Seventh, doctors in 2000 and those in 2020 are not of the same generation. Back then, most physicians were not interested in other social issues and lacked knowledge, except for seeing patients. Doctors in the current age have a much deeper understanding of the political, economic, and social aspects of medical care. Established doctors were forcibly socialized through the medical turmoil in 2000, and younger generations who entered medical schools afterward were taught that doctors should not study with textbooks only.
Doctors now tend to think that a doctor is just one of many professions and that a doctor-patient relationship or a student/trainee doctor-professor relationship is just another relationship based on a contract. It is regrettably true that doctors in 2020 are relatively less concerned about what doctors in 2000 used to think – “If doctors do this, they might lose the trust of patients.”
Of course, there are similar emotions that doctors today and those in 2000 share. They think that the government’s policy design is not meticulous enough. They are also in a state of intense emotions where resentment, a sense of being betrayed, self-hate, and anger are all mixed up.
I fully agree that some medical fields suffer from a shortage of doctors and that there is a serious imbalance of the distribution of doctors between regions. However, simply increasing the number of doctors by 4,000 does not solve the problem. If the government had proposed measures that allow doctors to choose to work in provincial areas and do not worry about the future despite majoring in departments that doctors normally “avoid,” the medical community might have accepted the government’s plan without much resistance.
However, the government did not mention any other measure but announced the plan to increase doctors. They did not even explain how additional 400 doctors could turn to 300 regional doctors and 100 specialists and medical scientists. To make matters worse, the government is pushing another absurd policy to allow insurance benefits for traditional herbal medicines, which any doctor would oppose. The government is rather encouraging doctors to go on a strike.

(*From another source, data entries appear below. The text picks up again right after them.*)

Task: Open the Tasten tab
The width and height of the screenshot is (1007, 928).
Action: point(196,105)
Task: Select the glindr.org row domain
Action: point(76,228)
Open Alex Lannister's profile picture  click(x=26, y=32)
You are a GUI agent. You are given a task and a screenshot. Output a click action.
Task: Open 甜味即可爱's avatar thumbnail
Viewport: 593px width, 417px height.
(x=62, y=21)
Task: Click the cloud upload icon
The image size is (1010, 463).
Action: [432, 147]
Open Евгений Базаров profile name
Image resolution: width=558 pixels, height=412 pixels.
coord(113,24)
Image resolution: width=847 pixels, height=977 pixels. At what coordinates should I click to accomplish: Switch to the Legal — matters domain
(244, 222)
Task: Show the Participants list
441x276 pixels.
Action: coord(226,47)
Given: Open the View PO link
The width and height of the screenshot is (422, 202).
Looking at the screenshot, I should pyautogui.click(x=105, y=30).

Just like in 2000, government officials and politicians are not choosing words wisely but attacking them unnecessarily. Someone said he wrote the word patience three times before meeting doctors, and another said doctors’ medical services were for the public interest. Health and Welfare Minister said the government collected the medical community’s opinions sufficiently, and the leader of the ruling party said there was no compromise. President Moon Jae-in’s words that he would take governmental authorities’ stern measures made junior doctors furious. Lastly, both in 2000 and 2020, a relatively liberal government is in power and the medical community has no proper leader.
We already know the course and consequences of the doctors’ strike 20 years ago. I wonder which path the current strike will take us to. The government has the key. I hope they do not think that the doctors’ strike in 2000 and today’s strike are the same. Now is different from then in many ways.